Task —
Set down all the records below, word for word.

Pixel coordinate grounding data
━━━━━━

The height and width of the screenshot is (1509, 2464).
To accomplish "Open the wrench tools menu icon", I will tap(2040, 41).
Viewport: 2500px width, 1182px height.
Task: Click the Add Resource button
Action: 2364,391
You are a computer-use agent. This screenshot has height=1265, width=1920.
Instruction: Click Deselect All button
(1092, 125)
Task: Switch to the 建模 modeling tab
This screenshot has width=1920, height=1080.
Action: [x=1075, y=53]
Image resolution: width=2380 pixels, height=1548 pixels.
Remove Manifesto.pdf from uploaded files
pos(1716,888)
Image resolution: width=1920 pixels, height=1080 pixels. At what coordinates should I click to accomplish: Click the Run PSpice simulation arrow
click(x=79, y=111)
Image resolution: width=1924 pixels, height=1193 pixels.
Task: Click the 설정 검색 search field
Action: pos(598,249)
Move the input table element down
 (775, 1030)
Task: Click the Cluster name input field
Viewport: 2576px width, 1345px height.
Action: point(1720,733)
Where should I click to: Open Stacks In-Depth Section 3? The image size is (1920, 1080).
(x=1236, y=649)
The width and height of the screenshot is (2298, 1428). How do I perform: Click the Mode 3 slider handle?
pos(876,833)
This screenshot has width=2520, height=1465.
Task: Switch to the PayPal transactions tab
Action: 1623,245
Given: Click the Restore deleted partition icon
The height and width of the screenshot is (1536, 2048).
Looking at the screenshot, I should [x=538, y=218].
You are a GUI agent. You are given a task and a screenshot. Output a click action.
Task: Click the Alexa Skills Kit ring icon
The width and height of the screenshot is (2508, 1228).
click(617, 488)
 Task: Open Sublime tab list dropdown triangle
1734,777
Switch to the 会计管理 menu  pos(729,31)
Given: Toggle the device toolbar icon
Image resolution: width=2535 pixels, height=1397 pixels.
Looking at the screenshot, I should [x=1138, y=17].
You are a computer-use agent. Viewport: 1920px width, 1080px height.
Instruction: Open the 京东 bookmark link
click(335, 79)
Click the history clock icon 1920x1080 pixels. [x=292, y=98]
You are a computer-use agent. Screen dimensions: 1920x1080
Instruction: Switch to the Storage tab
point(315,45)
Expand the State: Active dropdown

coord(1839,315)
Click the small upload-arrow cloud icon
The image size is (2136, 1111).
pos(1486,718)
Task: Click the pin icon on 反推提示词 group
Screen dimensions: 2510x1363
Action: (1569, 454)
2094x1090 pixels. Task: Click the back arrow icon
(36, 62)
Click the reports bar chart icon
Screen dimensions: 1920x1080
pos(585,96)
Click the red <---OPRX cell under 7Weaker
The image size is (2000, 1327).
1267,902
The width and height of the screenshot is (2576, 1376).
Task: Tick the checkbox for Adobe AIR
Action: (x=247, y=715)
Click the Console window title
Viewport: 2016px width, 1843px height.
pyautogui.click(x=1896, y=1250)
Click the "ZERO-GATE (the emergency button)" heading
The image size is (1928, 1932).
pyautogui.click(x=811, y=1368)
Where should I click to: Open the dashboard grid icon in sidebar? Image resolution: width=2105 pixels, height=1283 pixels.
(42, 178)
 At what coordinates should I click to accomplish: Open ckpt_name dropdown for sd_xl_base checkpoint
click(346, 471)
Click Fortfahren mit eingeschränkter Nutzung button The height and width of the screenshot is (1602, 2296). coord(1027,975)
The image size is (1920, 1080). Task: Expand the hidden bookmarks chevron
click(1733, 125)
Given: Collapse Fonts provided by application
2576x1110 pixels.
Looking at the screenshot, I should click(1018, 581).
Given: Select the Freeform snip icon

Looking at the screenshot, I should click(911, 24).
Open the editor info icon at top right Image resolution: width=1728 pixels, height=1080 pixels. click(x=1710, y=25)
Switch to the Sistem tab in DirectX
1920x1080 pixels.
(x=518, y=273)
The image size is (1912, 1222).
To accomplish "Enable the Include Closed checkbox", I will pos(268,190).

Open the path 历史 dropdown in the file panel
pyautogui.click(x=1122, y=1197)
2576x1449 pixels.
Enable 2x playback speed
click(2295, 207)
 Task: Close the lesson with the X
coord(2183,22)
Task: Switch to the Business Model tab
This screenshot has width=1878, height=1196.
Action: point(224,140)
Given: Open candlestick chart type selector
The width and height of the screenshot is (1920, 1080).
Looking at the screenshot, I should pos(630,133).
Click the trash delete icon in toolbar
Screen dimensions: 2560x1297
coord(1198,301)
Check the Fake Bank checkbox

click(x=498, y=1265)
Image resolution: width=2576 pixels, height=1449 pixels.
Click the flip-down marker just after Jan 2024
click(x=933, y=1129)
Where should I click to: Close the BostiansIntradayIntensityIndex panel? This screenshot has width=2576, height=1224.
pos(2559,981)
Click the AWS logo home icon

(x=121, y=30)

━━━━━━

Solution for this exercise —
The height and width of the screenshot is (1509, 2464).
To accomplish "Open the wrench tools menu icon", I will tap(2040, 41).
Viewport: 2500px width, 1182px height.
Task: Click the Add Resource button
Action: 2364,391
You are a computer-use agent. This screenshot has height=1265, width=1920.
Instruction: Click Deselect All button
(1092, 125)
Task: Switch to the 建模 modeling tab
This screenshot has width=1920, height=1080.
Action: [x=1075, y=53]
Image resolution: width=2380 pixels, height=1548 pixels.
Remove Manifesto.pdf from uploaded files
pos(1716,888)
Image resolution: width=1920 pixels, height=1080 pixels. At what coordinates should I click to accomplish: Click the Run PSpice simulation arrow
click(x=79, y=111)
Image resolution: width=1924 pixels, height=1193 pixels.
Task: Click the 설정 검색 search field
Action: pos(598,249)
Move the input table element down
 (775, 1030)
Task: Click the Cluster name input field
Viewport: 2576px width, 1345px height.
Action: point(1720,733)
Where should I click to: Open Stacks In-Depth Section 3? The image size is (1920, 1080).
(x=1236, y=649)
The width and height of the screenshot is (2298, 1428). How do I perform: Click the Mode 3 slider handle?
pos(876,833)
This screenshot has width=2520, height=1465.
Task: Switch to the PayPal transactions tab
Action: 1623,245
Given: Click the Restore deleted partition icon
The height and width of the screenshot is (1536, 2048).
Looking at the screenshot, I should [x=538, y=218].
You are a GUI agent. You are given a task and a screenshot. Output a click action.
Task: Click the Alexa Skills Kit ring icon
The width and height of the screenshot is (2508, 1228).
click(617, 488)
 Task: Open Sublime tab list dropdown triangle
1734,777
Switch to the 会计管理 menu  pos(729,31)
Given: Toggle the device toolbar icon
Image resolution: width=2535 pixels, height=1397 pixels.
Looking at the screenshot, I should [x=1138, y=17].
You are a computer-use agent. Viewport: 1920px width, 1080px height.
Instruction: Open the 京东 bookmark link
click(335, 79)
Click the history clock icon 1920x1080 pixels. [x=292, y=98]
You are a computer-use agent. Screen dimensions: 1920x1080
Instruction: Switch to the Storage tab
point(315,45)
Expand the State: Active dropdown

coord(1839,315)
Click the small upload-arrow cloud icon
The image size is (2136, 1111).
pos(1486,718)
Task: Click the pin icon on 反推提示词 group
Screen dimensions: 2510x1363
Action: (1569, 454)
2094x1090 pixels. Task: Click the back arrow icon
(36, 62)
Click the reports bar chart icon
Screen dimensions: 1920x1080
pos(585,96)
Click the red <---OPRX cell under 7Weaker
The image size is (2000, 1327).
1267,902
The width and height of the screenshot is (2576, 1376).
Task: Tick the checkbox for Adobe AIR
Action: (x=247, y=715)
Click the Console window title
Viewport: 2016px width, 1843px height.
pyautogui.click(x=1896, y=1250)
Click the "ZERO-GATE (the emergency button)" heading
The image size is (1928, 1932).
pyautogui.click(x=811, y=1368)
Where should I click to: Open the dashboard grid icon in sidebar? Image resolution: width=2105 pixels, height=1283 pixels.
(42, 178)
 At what coordinates should I click to accomplish: Open ckpt_name dropdown for sd_xl_base checkpoint
click(346, 471)
Click Fortfahren mit eingeschränkter Nutzung button The height and width of the screenshot is (1602, 2296). coord(1027,975)
The image size is (1920, 1080). Task: Expand the hidden bookmarks chevron
click(1733, 125)
Given: Collapse Fonts provided by application
2576x1110 pixels.
Looking at the screenshot, I should click(1018, 581).
Given: Select the Freeform snip icon

Looking at the screenshot, I should click(911, 24).
Open the editor info icon at top right Image resolution: width=1728 pixels, height=1080 pixels. click(x=1710, y=25)
Switch to the Sistem tab in DirectX
1920x1080 pixels.
(x=518, y=273)
The image size is (1912, 1222).
To accomplish "Enable the Include Closed checkbox", I will pos(268,190).

Open the path 历史 dropdown in the file panel
pyautogui.click(x=1122, y=1197)
2576x1449 pixels.
Enable 2x playback speed
click(2295, 207)
 Task: Close the lesson with the X
coord(2183,22)
Task: Switch to the Business Model tab
This screenshot has width=1878, height=1196.
Action: point(224,140)
Given: Open candlestick chart type selector
The width and height of the screenshot is (1920, 1080).
Looking at the screenshot, I should pos(630,133).
Click the trash delete icon in toolbar
Screen dimensions: 2560x1297
coord(1198,301)
Check the Fake Bank checkbox

click(x=498, y=1265)
Image resolution: width=2576 pixels, height=1449 pixels.
Click the flip-down marker just after Jan 2024
click(x=933, y=1129)
Where should I click to: Close the BostiansIntradayIntensityIndex panel? This screenshot has width=2576, height=1224.
pos(2559,981)
Click the AWS logo home icon

(x=121, y=30)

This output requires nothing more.